> _What the task asks_: Could you reproduce all of the following entries exactly?

> _Material to process_:
--------

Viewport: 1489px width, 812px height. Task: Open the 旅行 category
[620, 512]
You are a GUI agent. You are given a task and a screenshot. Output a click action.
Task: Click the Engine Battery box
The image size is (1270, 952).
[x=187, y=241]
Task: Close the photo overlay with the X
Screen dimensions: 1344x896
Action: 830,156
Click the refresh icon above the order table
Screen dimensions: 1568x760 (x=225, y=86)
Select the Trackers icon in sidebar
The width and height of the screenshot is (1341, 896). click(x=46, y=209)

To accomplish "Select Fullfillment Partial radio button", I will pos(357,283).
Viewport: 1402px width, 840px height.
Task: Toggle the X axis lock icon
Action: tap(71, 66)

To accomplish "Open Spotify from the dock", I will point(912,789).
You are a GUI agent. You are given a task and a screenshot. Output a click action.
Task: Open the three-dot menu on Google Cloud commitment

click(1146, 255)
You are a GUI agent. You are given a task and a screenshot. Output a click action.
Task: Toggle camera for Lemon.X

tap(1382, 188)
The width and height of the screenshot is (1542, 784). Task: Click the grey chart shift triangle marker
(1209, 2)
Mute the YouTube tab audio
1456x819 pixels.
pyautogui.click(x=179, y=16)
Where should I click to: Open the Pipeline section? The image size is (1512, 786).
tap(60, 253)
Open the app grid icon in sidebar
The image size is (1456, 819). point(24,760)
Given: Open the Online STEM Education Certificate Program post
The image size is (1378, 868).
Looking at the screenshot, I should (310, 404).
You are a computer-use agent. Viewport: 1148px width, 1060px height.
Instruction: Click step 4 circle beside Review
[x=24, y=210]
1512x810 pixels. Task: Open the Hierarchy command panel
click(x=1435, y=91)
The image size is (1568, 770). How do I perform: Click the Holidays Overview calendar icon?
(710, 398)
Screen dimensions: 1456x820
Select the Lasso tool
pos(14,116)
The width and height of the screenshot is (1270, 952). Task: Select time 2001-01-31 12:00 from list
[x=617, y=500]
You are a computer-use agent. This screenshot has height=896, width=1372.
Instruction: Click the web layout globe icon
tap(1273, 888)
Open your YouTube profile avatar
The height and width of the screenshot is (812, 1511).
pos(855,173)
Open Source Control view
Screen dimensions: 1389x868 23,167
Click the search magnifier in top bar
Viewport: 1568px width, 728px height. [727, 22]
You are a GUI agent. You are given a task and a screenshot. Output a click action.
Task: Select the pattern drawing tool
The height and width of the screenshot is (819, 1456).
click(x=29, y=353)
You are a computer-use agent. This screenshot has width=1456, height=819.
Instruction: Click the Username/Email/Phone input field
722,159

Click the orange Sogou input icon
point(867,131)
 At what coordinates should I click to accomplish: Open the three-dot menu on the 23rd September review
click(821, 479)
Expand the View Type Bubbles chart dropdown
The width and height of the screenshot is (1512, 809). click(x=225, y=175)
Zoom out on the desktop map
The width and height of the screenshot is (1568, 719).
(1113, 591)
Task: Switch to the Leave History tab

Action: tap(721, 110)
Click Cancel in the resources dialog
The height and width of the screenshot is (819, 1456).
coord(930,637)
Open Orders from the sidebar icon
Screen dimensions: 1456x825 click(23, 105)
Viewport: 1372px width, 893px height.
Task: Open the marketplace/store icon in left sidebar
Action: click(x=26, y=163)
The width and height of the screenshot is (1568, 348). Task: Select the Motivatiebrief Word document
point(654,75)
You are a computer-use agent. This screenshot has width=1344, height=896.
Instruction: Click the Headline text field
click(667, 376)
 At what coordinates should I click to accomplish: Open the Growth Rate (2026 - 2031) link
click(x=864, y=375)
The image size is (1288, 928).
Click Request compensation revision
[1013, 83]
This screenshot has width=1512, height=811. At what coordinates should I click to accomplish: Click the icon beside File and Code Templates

--------

> _Task result_:
Viewport: 1489px width, 812px height. Task: Open the 旅行 category
[620, 512]
You are a GUI agent. You are given a task and a screenshot. Output a click action.
Task: Click the Engine Battery box
The image size is (1270, 952).
[x=187, y=241]
Task: Close the photo overlay with the X
Screen dimensions: 1344x896
Action: 830,156
Click the refresh icon above the order table
Screen dimensions: 1568x760 (x=225, y=86)
Select the Trackers icon in sidebar
The width and height of the screenshot is (1341, 896). click(x=46, y=209)

To accomplish "Select Fullfillment Partial radio button", I will pos(357,283).
Viewport: 1402px width, 840px height.
Task: Toggle the X axis lock icon
Action: tap(71, 66)

To accomplish "Open Spotify from the dock", I will point(912,789).
You are a GUI agent. You are given a task and a screenshot. Output a click action.
Task: Open the three-dot menu on Google Cloud commitment

click(1146, 255)
You are a GUI agent. You are given a task and a screenshot. Output a click action.
Task: Toggle camera for Lemon.X

tap(1382, 188)
The width and height of the screenshot is (1542, 784). Task: Click the grey chart shift triangle marker
(1209, 2)
Mute the YouTube tab audio
1456x819 pixels.
pyautogui.click(x=179, y=16)
Where should I click to: Open the Pipeline section? The image size is (1512, 786).
tap(60, 253)
Open the app grid icon in sidebar
The image size is (1456, 819). point(24,760)
Given: Open the Online STEM Education Certificate Program post
The image size is (1378, 868).
Looking at the screenshot, I should (310, 404).
You are a computer-use agent. Viewport: 1148px width, 1060px height.
Instruction: Click step 4 circle beside Review
[x=24, y=210]
1512x810 pixels. Task: Open the Hierarchy command panel
click(x=1435, y=91)
The image size is (1568, 770). How do I perform: Click the Holidays Overview calendar icon?
(710, 398)
Screen dimensions: 1456x820
Select the Lasso tool
pos(14,116)
The width and height of the screenshot is (1270, 952). Task: Select time 2001-01-31 12:00 from list
[x=617, y=500]
You are a computer-use agent. This screenshot has height=896, width=1372.
Instruction: Click the web layout globe icon
tap(1273, 888)
Open your YouTube profile avatar
The height and width of the screenshot is (812, 1511).
pos(855,173)
Open Source Control view
Screen dimensions: 1389x868 23,167
Click the search magnifier in top bar
Viewport: 1568px width, 728px height. [727, 22]
You are a GUI agent. You are given a task and a screenshot. Output a click action.
Task: Select the pattern drawing tool
The height and width of the screenshot is (819, 1456).
click(x=29, y=353)
You are a computer-use agent. This screenshot has width=1456, height=819.
Instruction: Click the Username/Email/Phone input field
722,159

Click the orange Sogou input icon
point(867,131)
 At what coordinates should I click to accomplish: Open the three-dot menu on the 23rd September review
click(821, 479)
Expand the View Type Bubbles chart dropdown
The width and height of the screenshot is (1512, 809). click(x=225, y=175)
Zoom out on the desktop map
The width and height of the screenshot is (1568, 719).
(1113, 591)
Task: Switch to the Leave History tab

Action: tap(721, 110)
Click Cancel in the resources dialog
The height and width of the screenshot is (819, 1456).
coord(930,637)
Open Orders from the sidebar icon
Screen dimensions: 1456x825 click(23, 105)
Viewport: 1372px width, 893px height.
Task: Open the marketplace/store icon in left sidebar
Action: click(x=26, y=163)
The width and height of the screenshot is (1568, 348). Task: Select the Motivatiebrief Word document
point(654,75)
You are a computer-use agent. This screenshot has width=1344, height=896.
Instruction: Click the Headline text field
click(667, 376)
 At what coordinates should I click to accomplish: Open the Growth Rate (2026 - 2031) link
click(x=864, y=375)
The image size is (1288, 928).
Click Request compensation revision
[1013, 83]
This screenshot has width=1512, height=811. At what coordinates should I click to accomplish: Click the icon beside File and Code Templates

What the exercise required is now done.